What must Helen and this Colonel Thorn of hers think of his country and his countrymen? They both came from a nation where public officials generally respected the rule of law. He felt the hot flush of shame on his forehead.

“Alexei?” Helen Gray asked again.

Koniev pushed his emotions to the side and refocused his attention on the case in hand. “According to Harbormaster Cherga, Arrus Export loaded the last consignment of jet engines aboard a freighter called the Star of the White Sea.” He nodded toward the ship berthed at the end of the pier. “That’s it. The ship has just returned from Bergen.”

“Bergen, Norway?” Helen wondered. “Why there?”

“It’s a major port,” Koniev said. “One with many, vessels entering and leaving each day.”

“A place where a small cargo could get lost in the shuffle?” Thorn suggested.

“Perhaps.” Koniev shrugged his shoulders. “This Cherga also claims he dealt with a man named Peterhof.”

“Imagine that,” Helen said flatly. “Any description?”

“Gray hair. Gray eyes. Middleaged. Distinguished. looking.”

Koniev snorted. “At least it matches what Colonel General Serov told us about this Peterhof.”

“Which wasn’t much,” Thorn commented dryly.

“True, Colonel.”

With that, Koniev turned on his heel and led the way down the pier.

This was his investigation, and the tramp freighter Arrus Export had chartered was the next link in the chain they were building.

The hull of the old ship loomed over them as they drew nearer. Star of the White Sea looked more like an abandoned building than a merchant ship to Koniev. It was big enough, and gray and dirty enough.

Inch-thick mooring lines held her to the pier, while a gangplank near the stern led up to the main deck. A forest of cranes covered the front two thirds of the deck, while the superstructure sat almost all the way back on the stern.

Koniev went up the gangplank first. It angled steeply up to the main deck. The Star of the White Sea was empty, and with the tide in, they climbed almost two stories crossing the gap between the pier and the side of the ship.

A darkhaired man in worn overalls and a filthy jacket lounging against the bulkhead straightened up as Koniev reached the top.

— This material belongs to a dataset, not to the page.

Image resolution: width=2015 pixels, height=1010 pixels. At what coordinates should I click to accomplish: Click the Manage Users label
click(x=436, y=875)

Koniev flashed his identity card. “Major Koniev. MVD.” He nodded toward the superstructure. “I want to see the captain of this ship.”

The sailor, unsmiling, nodded silently and sauntered over to an intercom built into the bulkhead. He punched one of the buttons.

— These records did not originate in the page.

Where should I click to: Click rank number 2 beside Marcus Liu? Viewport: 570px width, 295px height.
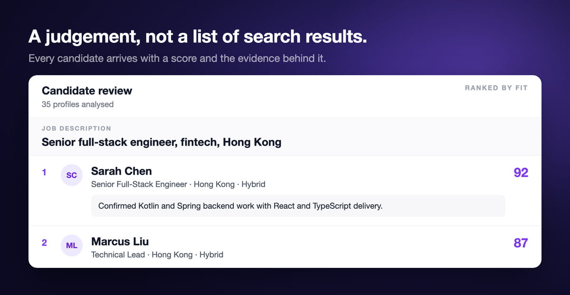pyautogui.click(x=44, y=243)
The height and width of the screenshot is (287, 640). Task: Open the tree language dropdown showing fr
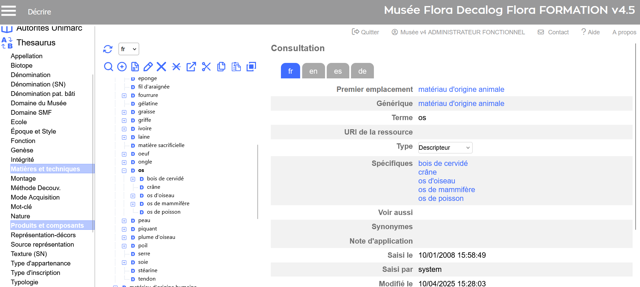[x=129, y=49]
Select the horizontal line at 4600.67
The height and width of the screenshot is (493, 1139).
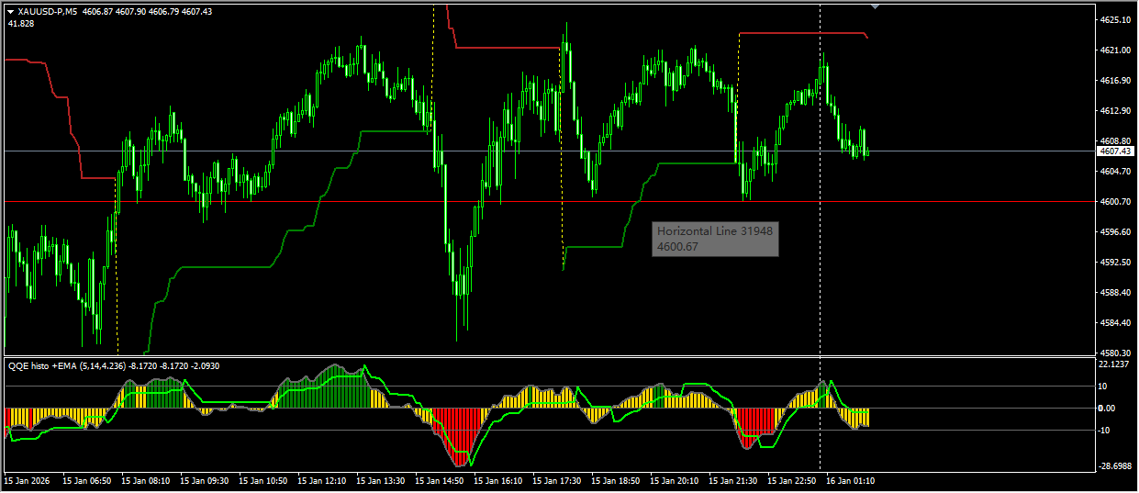point(367,201)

“There’s an MVD officer here to see you, Captain.”

The sailor had a thick Georgian accent, Koniev noted. Odd.

Few natives of that mountainous republic went to sea.

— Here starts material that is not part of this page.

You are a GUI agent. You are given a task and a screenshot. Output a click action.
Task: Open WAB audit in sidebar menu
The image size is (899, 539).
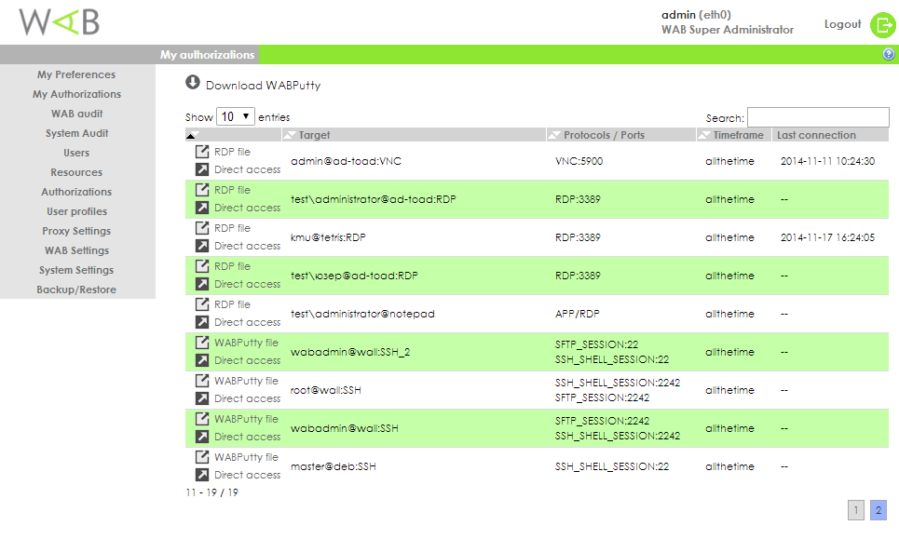pos(76,114)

He heard Helen and Thorn reach the top of the gangplank.

He wondered how much of the conversation the two Americans were going to catch if this ship captain didn’t speak English fluently.

Few people outside Moscow and the other major cities did.

It was inconvenient.

The intercom squawked something unintelligible.

“Yes, sir.” The sailor turned to Koniev and muttered, “He’s in his cabin. Come with me.”

He led the three of them to a set of steeply sloped stairs on the aft end of the ship’s superstructure and climbed up to the second deck.

The three decks of the superstructure were arranged like the layers of a wedding cake, each smaller than the one below it.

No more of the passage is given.